The survival advantage previously seen with ibrutinib remained significant. Five-year estimates for progression-free survival (PFS) were 70 percent vs 12 percent with chlorambucil (hazard ratio [HR], 0.146, 95 percent CI, 0.098–0.218). The corresponding estimates for overall survival (OS) were 83 percent vs 68 percent (HR, 0.450, 95 percent CI, 0.266–0.761). [Leukemia 2020;34:787-798]
Results were consistent in the subgroups of patients with high prognostic risk, namely TP53 mutation, 11q deletion and/or unmutated IGHV (PFS: HR, 0.083, 95 percent CI, 0.047–0.145; OS: HR, 0.366, 95 percent CI, 0.181–0.736).
Additionally, depth of response improved over time with first-line ibrutinib. Investigator-assessed overall response rate was 92 percent. Complete response (CR) or CR with incomplete marrow recovery rates improved from 11 percent at the primary analysis (median follow-up, 18.4 months) to 30 percent after a median follow-up of 5 years. [N Engl J Med 2015;373:2425-2437]
“As the majority of patients with CLL (including those in this study) are elderly and may be less tolerant of toxicities, treatments with a tolerable safety profile in long-term use are essential. Late high-grade toxicities have been observed with other CLL therapies. In this study, no unexpected AEs were identified after extended follow-up of ibrutinib-treated patients,” the researchers pointed out. [Leuk Lymphoma 2015;56:2779-2786]

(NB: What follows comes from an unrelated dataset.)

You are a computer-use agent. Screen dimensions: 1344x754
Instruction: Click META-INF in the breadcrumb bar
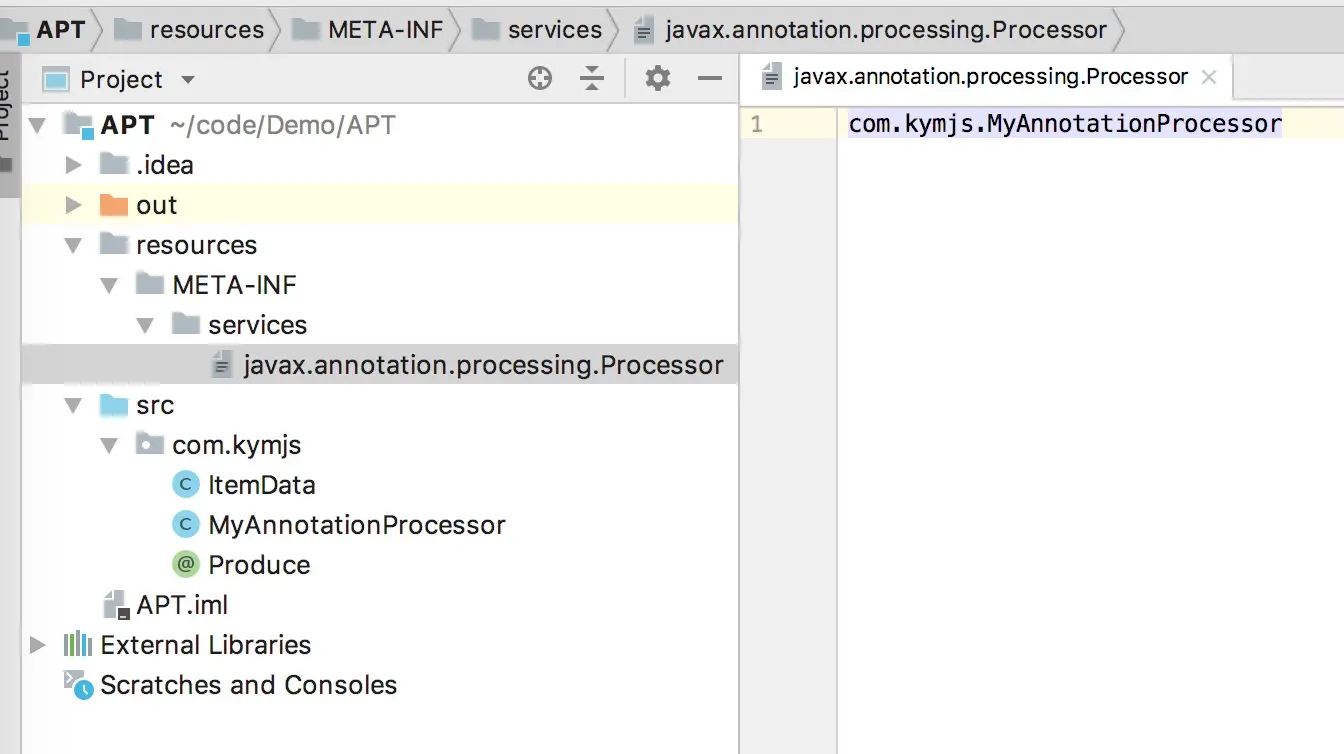tap(385, 30)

Common grade ≥3 adverse events (AEs) included neutropoenia (13 percent), pneumonia (12 percent), hypertension (8 percent), anaemia (7 percent) and hyponatremia (6 percent). Notably, ibrutinib discontinuations due to AEs decreased over time: 7 percent of patients in years 0–1, 6 percent in years 1–2, 5 percent in years 2–3, 6 percent in years 3–4, and 1 percent in years 4–5.
The researchers emphasized the importance of closely monitoring CLL/SLL patients during treatment to maximize optimal management of AEs with dose modifications (dose holds and reductions). “[This should] mitigate the impact of AEs and enable patients to continue to benefit from ongoing first-line ibrutinib.
“[N]ovel agents continue to be developed for CLL, [and] long-term data are crucial to inform practice… Here, we demonstrated that with a median of 5 years of follow-up, over half of patients with CLL/SLL were able to receive long-term continuous first-line treatment with single-agent ibrutinib and had sustained efficacy benefits,” they added.